*Task requirements*:
Quote everything from the line containing "Expand the 70010587" down to the end of the data, copying each line verbatim and leaving out the pictures.

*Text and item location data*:
########

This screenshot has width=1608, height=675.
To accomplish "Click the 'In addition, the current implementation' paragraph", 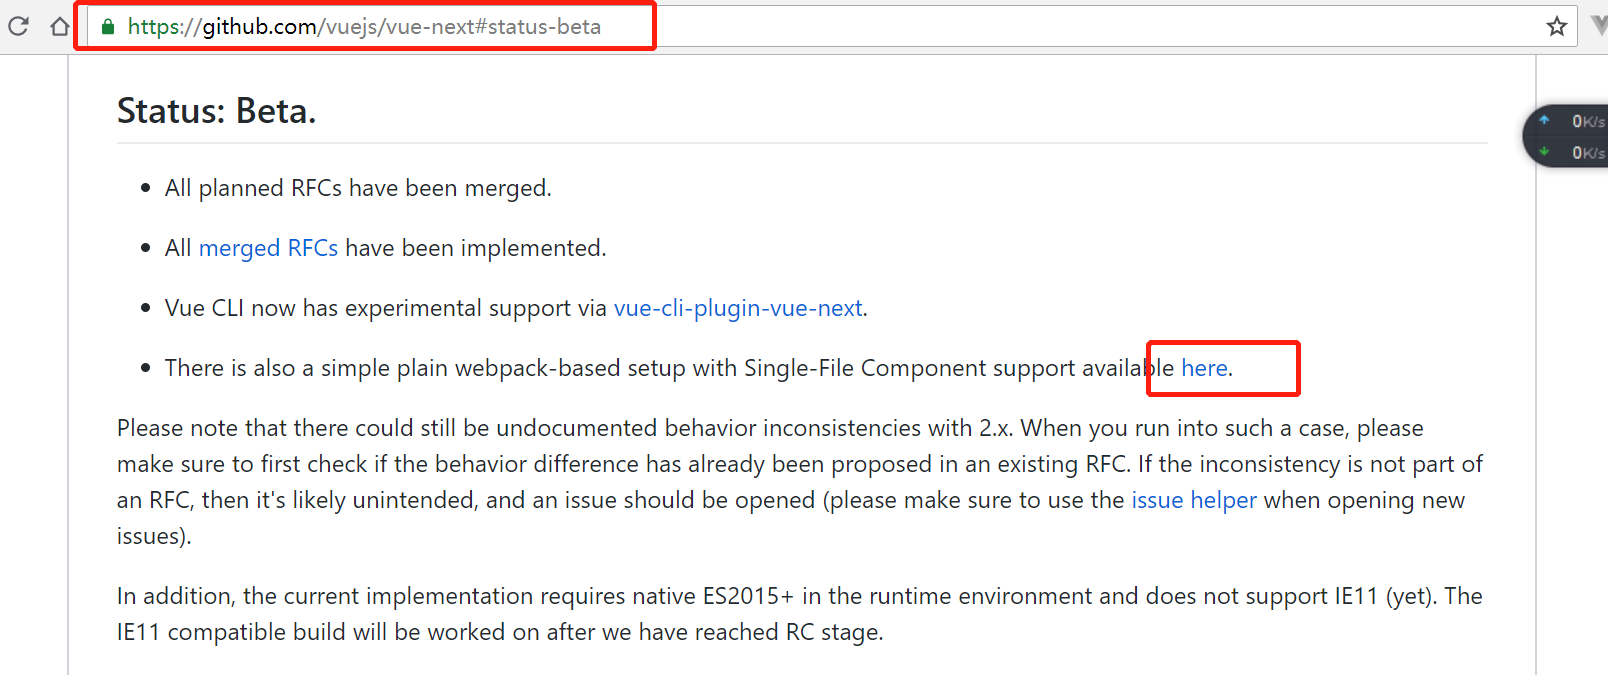I will [x=800, y=614].
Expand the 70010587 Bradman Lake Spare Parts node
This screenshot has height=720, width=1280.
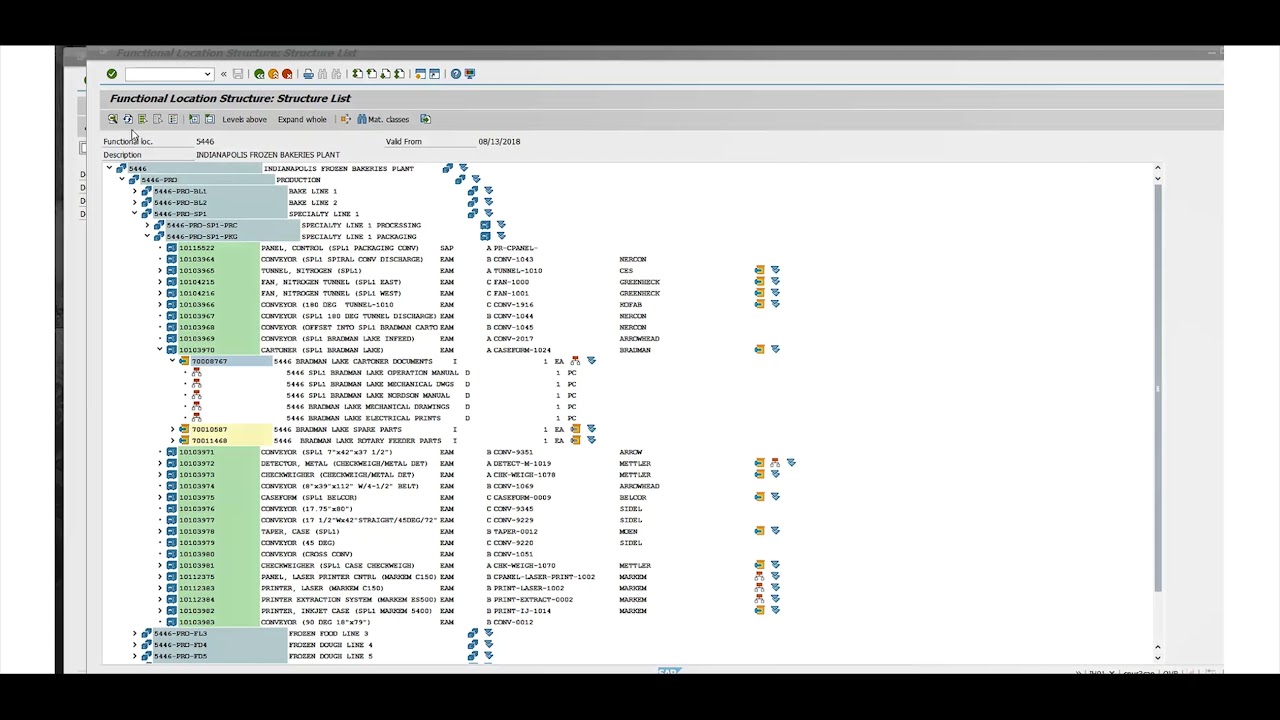[x=172, y=429]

########

*Finished answer*:
Expand the 70010587 Bradman Lake Spare Parts node
This screenshot has height=720, width=1280.
[x=172, y=429]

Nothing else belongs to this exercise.